Kredi ve ek sözleşmeler incelendiğinde, sözleşmelerin mülga BK’nın kefalet hükümlerine uygun akdedildiği, anılan sözleşmelerin sorumlu olunacak olan miktarı, davacı el yazısı, imzalarını içerdiği ve geçerli olduğu belirlenmiştir.
Kefalet sözleşmesinin süre bakımından mülga BK’ya tabi olduğu, 6098 sayılı TBK yürürlüğe girmeden takibin yapıldığı, sonradan getirilen süre kısıtlamasının somut olaya uygulanmayacağı sonucuna varılmıştır.
Davalı taraf zamanaşımı def’inde bulunmuş ise de davacı alacağının Fon alacağı niteliğinin bulunduğu, 10 yıllık zamanaşımına tabiyken 5411 sayılı Kanunun 141. maddesi uyarınca 20 yıllık zamanaşımı süresinin getirildiği, bu hükmün Anayasa Mahkemesi tarafından iptal edilmesinden önce takibin başlatılarak zamanaşımı süresi içinde talepte bulunulduğundan, bu def’e itibar edilmemiştir.

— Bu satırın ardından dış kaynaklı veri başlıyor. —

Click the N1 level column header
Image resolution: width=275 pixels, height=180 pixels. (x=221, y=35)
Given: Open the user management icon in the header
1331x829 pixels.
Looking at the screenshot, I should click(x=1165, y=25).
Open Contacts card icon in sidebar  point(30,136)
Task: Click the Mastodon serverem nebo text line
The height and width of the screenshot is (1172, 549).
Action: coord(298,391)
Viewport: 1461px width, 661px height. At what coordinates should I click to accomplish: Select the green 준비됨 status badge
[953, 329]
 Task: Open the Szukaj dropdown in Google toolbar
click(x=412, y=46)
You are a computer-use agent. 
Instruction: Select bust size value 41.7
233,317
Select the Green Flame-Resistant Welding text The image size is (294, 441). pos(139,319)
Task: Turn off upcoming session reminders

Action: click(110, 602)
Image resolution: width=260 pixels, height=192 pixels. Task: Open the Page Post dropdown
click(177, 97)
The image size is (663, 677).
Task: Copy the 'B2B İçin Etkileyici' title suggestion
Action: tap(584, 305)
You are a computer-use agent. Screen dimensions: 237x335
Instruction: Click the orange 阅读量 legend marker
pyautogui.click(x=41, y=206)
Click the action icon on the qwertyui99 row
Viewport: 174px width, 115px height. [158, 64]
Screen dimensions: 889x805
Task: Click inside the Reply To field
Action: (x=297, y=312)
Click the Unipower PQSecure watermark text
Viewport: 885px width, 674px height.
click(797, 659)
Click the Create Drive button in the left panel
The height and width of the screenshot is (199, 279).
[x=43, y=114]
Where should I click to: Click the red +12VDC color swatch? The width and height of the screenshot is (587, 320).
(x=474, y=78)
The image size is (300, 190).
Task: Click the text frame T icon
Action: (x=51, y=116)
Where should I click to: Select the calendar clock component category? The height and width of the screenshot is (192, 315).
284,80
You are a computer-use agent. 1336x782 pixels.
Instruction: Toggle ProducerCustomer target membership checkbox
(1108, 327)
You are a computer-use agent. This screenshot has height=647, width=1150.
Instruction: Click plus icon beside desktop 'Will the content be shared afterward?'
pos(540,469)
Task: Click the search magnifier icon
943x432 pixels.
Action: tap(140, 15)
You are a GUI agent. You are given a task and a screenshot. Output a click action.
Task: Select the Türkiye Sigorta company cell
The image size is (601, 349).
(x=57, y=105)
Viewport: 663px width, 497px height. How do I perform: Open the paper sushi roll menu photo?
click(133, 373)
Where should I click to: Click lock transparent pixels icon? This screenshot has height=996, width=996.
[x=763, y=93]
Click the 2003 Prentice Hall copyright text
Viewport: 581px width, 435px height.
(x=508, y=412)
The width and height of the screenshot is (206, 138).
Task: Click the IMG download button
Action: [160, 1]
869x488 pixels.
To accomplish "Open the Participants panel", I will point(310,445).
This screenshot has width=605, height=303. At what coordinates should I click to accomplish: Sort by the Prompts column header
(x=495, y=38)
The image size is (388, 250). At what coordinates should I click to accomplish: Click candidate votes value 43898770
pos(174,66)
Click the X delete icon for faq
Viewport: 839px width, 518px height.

Dava konusu olayda iddia, savunma, kredi ve ek kredi sözleşmeleri, davacının selefinin keşide ettiği ihtarname, icra takip dosyası bilirkişi kök ve ek raporu ile tüm dosya kapsamından, dava dışı asıl firmanın, davacının selefi olan ve … tarafından el konulan …den genel kredi ve ek kredi sözleşmelerine dayalı nakdi ve gayrinakdi kredi kullandığı, davalının ve dava dışı kişilerin bu kredilerin müşterek borçlusu ve müteselsil kefili bulunduğu, kullanılan nakdi ve gayri nakdi kredi borcunun asıl borçlu tarafından ödenmediği anlaşılmaktadır. Davacı, kredi alacağını geçerli şekilde temlik almıştır. Davacının selefi dava dışı bankaya … tarafından el konulmuştur. Kayıtlara tam olarak ulaşmada güçlük mevcuttur. Ancak, kredi ve ek kredi sözleşmelerinin davalının imzasını içeren kısımları ile hak, yetki ve sorumluluklarına ilişkin genel hükümleri sunulmuştur. İmzası inkar edilmeyen 45.000,00 TL ek kredi sözleşmesi ile temerrüt halinde uygulanacak temerrüt faizinin belirlenmesine yönelik hüküm, davacının keşide ettiği ihtarname ve diğer kayıtlar esas alınarak düzenlenen, dosya kapsamına uygun ve denetime elverişli bilirkişi raporunun 29.135,78 TL asıl alacak, 371.327,42 TL işlemiş faiz ve 18.566,37 TL BSMV olmak üzere davacının alacağının bulunduğu yönündeki kısmına itibar edilmiştir. Ayrıca, alacak likit olduğundan, başka bir ifadeyle alacak belli ve bilinebilir nitelikte bulunduğundan, koşulları oluşan inkar tazminatı isteminin de kabulüne karar verilmiş, noter masraflarına ilişkin belge sunulmadığından bu kalem alacağın ispatlanmadığı anlaşılmış, yargılama giderleri arasında gösterilmemiştir.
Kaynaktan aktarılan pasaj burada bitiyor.